When a private equity firm acquires a company, it's only a matter of time before it looks to sell that company at a profit. But in an interview on Bloomberg Television this week, Pete Stavros, co-head of global equity for KKR, said that the firm is in “no hurry” to sell Simon & Schuster, which it bought last October.

Stavros noted that KKR’s philosophy in selling a company is that “it takes as long as it takes,” and gave a ballpark estimate of five to seven years before it looks for a new home for S&S. (KKR owned audiobook publisher RBmedia for five years, during which time RBmedia made a host of acquisitions, doubling the value of the company before it was sold last year.) In addition to eventually seeking a new buyer, Stavros didn’t rule out the possibility of taking S&S public through an initial public offering.

One reason for the slow approach, Stavros said, is that there are a number of things he would like to do to make S&S more valuable in the interim. Under Paramount Global, S&S was an “unloved gem” Stavros said—and unlike Paramount, which invested little into the publisher, S&S has KKR’s full backing to invest for growth.

Stavros was joined in the interview by S&S CEO Jonathan Karp, and both said that they see audiobooks as a major opportunity, especially with Spotify's entry into the market. Karp said that Spotify brings a different audience to audio than Audible and Apple, and noted that Britney Spears’s memoir, The Woman in Me, sold more than one million copies in audio and “broke records” at Spotify. Other growth opportunities Karp sees are expanding S&S’s efforts to reach the Latino market in the U.S., increasing its distribution business both in the U.S. and abroad, deepening its sci-fi and fantasy lists, and publishing more business books internationally.

With its barebones approach, S&S has been one of the most profitable large publishers of late, and Stavros hinted at ways that S&S may become even more productive. He added that KKR and S&S are looking into doing “a little more science” to predict which books will sell, while also finding ways to improve the supply chain and reduce returns.

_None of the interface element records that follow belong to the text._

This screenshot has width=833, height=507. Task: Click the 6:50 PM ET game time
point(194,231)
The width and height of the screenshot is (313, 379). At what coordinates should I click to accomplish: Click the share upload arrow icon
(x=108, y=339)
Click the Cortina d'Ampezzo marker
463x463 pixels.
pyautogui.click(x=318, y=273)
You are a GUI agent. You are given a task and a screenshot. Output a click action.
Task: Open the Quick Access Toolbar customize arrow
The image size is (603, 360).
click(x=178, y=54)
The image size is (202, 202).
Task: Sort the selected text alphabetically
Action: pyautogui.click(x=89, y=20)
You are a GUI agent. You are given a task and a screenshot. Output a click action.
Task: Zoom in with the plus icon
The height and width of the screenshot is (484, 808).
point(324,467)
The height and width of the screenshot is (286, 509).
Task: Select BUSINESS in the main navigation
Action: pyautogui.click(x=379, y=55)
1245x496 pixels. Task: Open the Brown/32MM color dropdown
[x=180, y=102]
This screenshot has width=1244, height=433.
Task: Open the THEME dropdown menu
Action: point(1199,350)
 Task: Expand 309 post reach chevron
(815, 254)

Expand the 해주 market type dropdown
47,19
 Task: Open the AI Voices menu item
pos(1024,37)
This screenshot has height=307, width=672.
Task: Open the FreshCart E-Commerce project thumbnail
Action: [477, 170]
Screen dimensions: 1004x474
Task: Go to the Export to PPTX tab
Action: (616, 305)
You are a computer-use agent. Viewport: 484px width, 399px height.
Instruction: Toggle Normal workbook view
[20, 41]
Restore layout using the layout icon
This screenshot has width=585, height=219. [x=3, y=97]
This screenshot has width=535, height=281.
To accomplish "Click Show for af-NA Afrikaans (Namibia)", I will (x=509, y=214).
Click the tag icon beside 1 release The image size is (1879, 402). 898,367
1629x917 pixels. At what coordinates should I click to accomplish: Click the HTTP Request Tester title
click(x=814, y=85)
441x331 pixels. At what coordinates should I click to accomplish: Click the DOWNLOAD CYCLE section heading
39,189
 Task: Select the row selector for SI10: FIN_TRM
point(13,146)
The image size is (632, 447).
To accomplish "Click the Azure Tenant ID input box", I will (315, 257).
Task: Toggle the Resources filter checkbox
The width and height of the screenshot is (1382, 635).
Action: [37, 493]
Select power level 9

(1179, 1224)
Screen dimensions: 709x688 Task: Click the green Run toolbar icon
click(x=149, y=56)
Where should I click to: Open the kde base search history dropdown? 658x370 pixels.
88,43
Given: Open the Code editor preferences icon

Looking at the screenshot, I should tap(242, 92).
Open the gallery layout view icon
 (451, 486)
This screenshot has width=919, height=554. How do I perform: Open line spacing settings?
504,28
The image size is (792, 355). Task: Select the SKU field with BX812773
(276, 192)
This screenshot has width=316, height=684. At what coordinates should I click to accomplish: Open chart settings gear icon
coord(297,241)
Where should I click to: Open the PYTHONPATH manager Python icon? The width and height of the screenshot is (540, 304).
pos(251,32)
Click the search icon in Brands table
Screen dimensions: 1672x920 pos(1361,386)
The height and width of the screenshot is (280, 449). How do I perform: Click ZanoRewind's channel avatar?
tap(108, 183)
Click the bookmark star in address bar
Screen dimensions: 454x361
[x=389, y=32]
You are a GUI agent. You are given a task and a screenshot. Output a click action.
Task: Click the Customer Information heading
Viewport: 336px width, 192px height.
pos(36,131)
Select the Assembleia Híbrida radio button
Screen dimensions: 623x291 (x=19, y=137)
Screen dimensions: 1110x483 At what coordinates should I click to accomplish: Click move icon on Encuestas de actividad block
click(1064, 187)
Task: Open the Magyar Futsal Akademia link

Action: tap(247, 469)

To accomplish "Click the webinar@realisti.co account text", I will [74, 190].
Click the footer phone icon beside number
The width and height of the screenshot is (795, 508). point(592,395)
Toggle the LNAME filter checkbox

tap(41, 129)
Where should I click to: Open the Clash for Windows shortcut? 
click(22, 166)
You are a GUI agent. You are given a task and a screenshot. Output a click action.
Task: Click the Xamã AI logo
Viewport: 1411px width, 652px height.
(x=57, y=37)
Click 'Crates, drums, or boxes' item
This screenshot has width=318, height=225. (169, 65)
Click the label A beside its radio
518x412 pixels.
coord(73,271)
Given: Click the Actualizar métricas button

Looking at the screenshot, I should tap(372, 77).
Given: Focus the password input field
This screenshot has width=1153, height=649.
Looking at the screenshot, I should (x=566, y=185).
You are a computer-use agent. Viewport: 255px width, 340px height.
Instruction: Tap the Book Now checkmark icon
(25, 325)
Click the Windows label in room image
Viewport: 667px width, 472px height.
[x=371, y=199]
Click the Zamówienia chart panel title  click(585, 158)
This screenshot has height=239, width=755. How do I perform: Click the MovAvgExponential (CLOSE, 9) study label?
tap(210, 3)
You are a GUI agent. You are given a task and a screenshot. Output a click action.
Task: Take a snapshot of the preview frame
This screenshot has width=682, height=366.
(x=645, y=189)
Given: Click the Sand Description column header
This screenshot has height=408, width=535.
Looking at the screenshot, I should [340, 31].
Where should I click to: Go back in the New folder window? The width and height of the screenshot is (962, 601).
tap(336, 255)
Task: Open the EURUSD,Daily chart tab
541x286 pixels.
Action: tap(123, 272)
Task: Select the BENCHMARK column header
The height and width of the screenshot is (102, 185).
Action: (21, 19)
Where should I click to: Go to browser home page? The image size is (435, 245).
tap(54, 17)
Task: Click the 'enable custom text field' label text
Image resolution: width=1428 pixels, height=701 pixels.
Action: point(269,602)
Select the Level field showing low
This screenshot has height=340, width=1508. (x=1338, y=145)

KKR has received lots of attention for its policy of enabling employees of the companies it acquires to get ownership stakes, something it is offering to the S&S staff. Stavros said that he hopes the plan will attract top editors, who, he said, would make S&S “the destination of choice for authors.” Karp said that the ownership plan has “really energized the company” and has already allowed S&S to bring in new talent.

On the subject of AI, Stavros said that it could be a tool to make editors and authors more productive, but stressed that S&S has no plans to use it to write books. Echoing many inside and outside of publishing, he noted that, with so many unknowns about the technology, it is too soon to tell how AI will play out.